I have always enjoyed watching Youtube; that is one about me that remains constant. I have observed the lifecycles of creators throughout about ten years — some failing to maintain their audience over the years, some getting too frustrated with the tedious lifestyle and straight-up quitting, while some creators (this is a rare case) have managed to keep and grow their audience. The number one strategy that successful creators have done to maintain their audience is to create a strong sense of community. Whether through consistent content uploading, organizing Reddit groups, or interacting with fans through streams, it is all about the purpose of belonging that these successful creators provide to their audience. Some refer to their audience as “bro’s,” “The Crew,” etc.
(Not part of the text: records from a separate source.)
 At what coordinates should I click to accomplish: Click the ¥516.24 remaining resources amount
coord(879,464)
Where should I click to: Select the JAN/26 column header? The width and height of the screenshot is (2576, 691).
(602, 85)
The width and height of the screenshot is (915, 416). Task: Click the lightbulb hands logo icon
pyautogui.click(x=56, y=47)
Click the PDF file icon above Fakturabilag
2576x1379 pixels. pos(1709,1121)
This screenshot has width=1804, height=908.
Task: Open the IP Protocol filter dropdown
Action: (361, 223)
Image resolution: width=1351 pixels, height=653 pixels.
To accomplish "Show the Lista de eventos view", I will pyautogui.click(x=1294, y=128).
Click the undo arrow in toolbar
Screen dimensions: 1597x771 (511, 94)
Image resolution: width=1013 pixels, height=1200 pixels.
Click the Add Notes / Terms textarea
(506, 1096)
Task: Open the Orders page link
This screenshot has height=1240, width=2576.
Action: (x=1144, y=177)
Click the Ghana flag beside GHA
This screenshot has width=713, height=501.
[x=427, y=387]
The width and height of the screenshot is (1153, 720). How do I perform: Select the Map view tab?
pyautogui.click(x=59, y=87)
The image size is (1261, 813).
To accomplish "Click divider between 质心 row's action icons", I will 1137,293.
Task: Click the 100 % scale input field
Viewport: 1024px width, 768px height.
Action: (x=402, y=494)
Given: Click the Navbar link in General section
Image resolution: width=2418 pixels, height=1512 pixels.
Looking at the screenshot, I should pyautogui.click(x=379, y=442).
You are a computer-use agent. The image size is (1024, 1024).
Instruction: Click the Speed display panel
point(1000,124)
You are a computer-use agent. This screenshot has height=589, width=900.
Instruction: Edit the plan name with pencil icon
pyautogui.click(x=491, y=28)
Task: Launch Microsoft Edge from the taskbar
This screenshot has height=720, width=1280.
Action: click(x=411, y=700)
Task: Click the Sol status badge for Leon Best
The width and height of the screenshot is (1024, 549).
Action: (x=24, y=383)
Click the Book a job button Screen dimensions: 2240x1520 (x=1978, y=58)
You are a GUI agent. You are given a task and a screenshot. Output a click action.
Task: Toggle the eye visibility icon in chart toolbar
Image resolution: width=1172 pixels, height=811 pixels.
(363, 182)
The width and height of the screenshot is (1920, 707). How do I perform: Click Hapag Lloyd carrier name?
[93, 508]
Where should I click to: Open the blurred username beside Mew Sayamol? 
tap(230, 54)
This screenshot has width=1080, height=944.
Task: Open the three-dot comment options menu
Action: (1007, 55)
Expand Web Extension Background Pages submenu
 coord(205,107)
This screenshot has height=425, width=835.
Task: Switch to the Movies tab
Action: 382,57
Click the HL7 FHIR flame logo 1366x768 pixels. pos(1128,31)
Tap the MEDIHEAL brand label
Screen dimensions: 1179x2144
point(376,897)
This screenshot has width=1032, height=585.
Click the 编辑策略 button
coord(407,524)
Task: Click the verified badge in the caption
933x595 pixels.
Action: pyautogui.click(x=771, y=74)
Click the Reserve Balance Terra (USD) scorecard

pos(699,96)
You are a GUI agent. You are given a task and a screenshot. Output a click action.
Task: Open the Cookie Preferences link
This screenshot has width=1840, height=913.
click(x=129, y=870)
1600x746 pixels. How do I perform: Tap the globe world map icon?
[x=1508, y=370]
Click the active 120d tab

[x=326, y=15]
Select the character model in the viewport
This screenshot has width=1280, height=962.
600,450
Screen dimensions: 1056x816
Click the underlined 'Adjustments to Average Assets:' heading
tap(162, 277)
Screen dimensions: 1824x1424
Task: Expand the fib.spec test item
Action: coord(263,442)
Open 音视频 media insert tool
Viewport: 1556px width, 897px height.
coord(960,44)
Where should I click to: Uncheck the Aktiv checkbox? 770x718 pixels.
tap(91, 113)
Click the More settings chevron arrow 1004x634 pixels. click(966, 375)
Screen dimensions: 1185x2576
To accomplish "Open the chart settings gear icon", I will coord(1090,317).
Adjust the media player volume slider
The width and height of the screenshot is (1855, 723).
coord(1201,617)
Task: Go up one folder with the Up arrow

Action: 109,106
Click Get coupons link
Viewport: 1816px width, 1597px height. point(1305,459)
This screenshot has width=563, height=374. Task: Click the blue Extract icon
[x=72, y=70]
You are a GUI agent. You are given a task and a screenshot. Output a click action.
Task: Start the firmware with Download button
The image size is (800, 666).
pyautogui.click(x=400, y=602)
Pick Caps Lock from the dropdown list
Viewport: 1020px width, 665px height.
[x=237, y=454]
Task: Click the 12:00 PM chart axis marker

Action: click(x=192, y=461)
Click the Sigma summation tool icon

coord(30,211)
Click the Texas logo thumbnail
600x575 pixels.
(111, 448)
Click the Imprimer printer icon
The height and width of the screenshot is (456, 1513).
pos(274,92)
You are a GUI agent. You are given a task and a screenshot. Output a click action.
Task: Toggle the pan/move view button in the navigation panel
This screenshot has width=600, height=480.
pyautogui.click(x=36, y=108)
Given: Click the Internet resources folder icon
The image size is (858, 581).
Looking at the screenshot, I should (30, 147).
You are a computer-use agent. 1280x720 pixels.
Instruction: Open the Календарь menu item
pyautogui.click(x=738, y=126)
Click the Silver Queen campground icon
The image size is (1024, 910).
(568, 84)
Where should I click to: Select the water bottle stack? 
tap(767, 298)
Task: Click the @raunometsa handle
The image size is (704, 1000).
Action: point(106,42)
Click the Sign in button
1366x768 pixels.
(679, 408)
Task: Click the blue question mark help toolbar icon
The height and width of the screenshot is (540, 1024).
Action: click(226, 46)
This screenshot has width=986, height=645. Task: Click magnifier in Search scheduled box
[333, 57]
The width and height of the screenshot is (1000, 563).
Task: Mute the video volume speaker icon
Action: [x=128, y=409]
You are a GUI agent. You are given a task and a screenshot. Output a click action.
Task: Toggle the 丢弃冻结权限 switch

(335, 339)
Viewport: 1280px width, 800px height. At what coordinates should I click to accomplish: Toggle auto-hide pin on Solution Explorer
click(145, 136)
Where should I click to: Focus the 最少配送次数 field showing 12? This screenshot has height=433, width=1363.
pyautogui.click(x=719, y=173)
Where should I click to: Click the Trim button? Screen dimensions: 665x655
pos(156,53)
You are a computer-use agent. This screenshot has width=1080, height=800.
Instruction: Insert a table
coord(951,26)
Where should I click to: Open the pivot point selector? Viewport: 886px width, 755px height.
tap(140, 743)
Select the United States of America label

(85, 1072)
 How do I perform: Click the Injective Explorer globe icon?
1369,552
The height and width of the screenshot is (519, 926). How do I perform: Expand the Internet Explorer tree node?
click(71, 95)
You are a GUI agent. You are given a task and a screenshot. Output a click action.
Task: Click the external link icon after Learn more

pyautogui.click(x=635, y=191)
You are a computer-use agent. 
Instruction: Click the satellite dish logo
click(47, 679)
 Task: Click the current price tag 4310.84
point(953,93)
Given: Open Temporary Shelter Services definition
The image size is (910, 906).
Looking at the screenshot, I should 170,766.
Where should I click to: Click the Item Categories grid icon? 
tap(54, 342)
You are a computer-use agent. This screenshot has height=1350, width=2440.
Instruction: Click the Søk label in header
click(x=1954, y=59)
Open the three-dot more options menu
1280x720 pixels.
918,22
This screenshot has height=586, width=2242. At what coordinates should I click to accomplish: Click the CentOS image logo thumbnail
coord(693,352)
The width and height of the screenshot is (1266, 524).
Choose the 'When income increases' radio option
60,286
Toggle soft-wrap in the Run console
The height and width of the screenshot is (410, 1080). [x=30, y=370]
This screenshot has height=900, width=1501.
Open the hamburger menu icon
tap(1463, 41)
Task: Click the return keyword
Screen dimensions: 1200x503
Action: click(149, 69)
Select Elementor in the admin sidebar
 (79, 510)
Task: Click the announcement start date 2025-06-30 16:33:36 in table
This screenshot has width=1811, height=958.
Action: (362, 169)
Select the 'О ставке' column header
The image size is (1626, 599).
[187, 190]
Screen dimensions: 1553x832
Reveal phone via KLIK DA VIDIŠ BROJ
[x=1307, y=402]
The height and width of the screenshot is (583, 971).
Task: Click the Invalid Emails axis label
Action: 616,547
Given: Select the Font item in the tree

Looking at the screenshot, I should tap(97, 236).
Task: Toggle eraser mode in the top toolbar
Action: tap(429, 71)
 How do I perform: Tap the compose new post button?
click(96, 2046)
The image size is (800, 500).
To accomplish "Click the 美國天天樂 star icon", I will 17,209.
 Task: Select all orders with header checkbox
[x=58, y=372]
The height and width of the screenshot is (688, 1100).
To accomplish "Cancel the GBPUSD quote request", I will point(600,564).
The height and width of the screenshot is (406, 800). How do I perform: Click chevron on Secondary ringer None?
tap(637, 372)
They make people matter.
How’d we Meet?
Elijah and I went to De La Salle, the all-boys high school in Concord, California, you know, the one with the 151 win-game streaks or haven’t lost to a Northern California team since the 1990s; I guess you can say we learned how to win 😉.
Elijah and I met our Freshman Year — our friend groups diffused into each other and created a super-group called Mt.Sinai. We stayed together through our four years of high school as kids, and I got my SF apartment for uni- we stayed together, graduated, and living in Downtown Oakland; we’re still together. That’s almost ten years, but what’s the genesis?
Eli and I always had an interesting dynamic within our friend group — we were always thinking just a tad deeper and longer than other Sinai members. We would constantly debate about technology and its effect on human nature — we both believe the best things in life have a dual impact on us — both positive and negative. Boys and Think Boys, that was the secret.
Okay, and so what?
We realized that social capital, i.e., popularity ascribed to us, didn’t define how our friendships worked. We had our group of nerds, alt-boys, and jocks, completely different cultures but many similarities. So when the idea hit me — I asked Elijah to come over and talk about it. It was an easy sell, and we started a journey to shift the focus of social networks from social capital and followers to quality opinions and encourage people to create by lowering the bar of entry and empower all to share their views.
We’re underrepresented in our efforts and in the systems we’ve thrived in and made it from. Together we can turn the diamonds in the rough into real value.